> THE REQUEST
Which lines of the records below contain the string "view"? Gather every such line, treating uppercase and lowercase as different.

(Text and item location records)
::::::

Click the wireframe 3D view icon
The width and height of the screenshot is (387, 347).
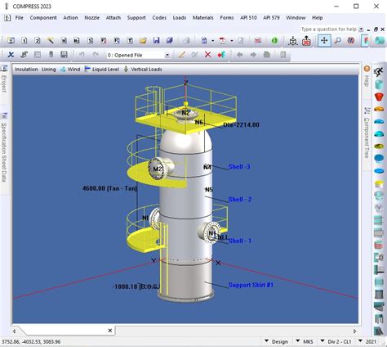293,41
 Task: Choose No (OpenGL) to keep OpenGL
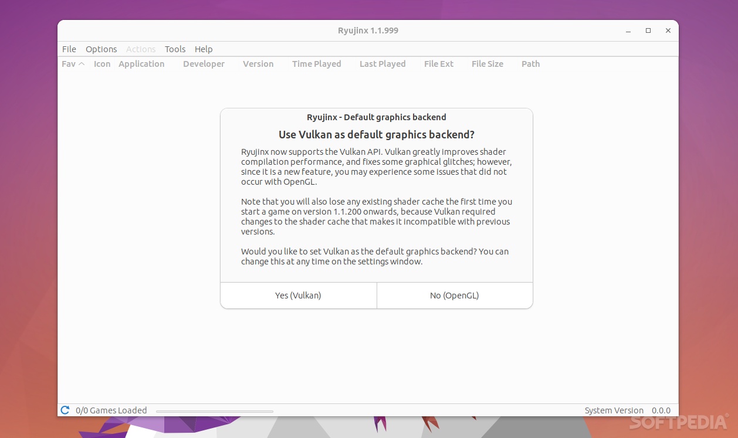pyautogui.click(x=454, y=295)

::::::

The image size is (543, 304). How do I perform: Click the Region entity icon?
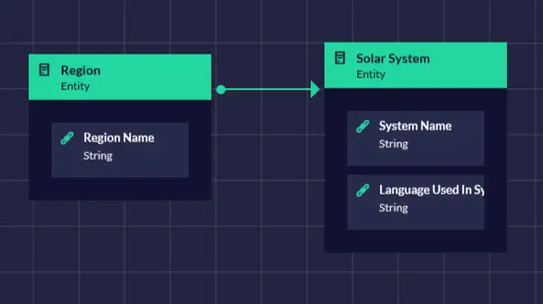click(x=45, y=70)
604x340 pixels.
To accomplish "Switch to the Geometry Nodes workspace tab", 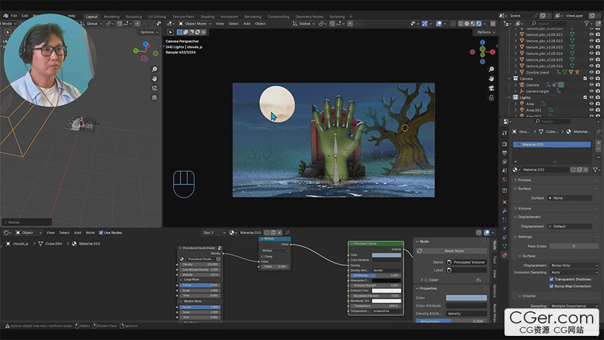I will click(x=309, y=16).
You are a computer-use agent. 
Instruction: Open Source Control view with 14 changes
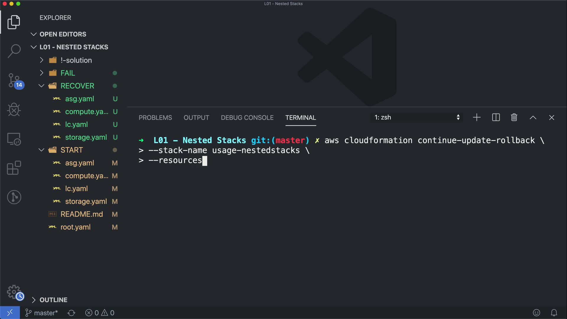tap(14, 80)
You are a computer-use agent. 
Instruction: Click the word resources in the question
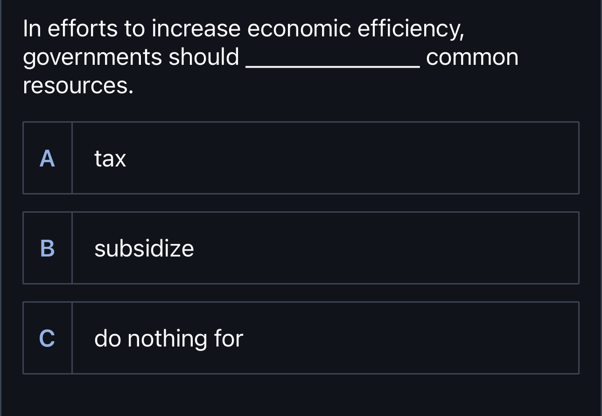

::::::

> OUTPUT FOR THIS TASK
Click the wireframe 3D view icon
Instruction: Open Source Control view with 14 changes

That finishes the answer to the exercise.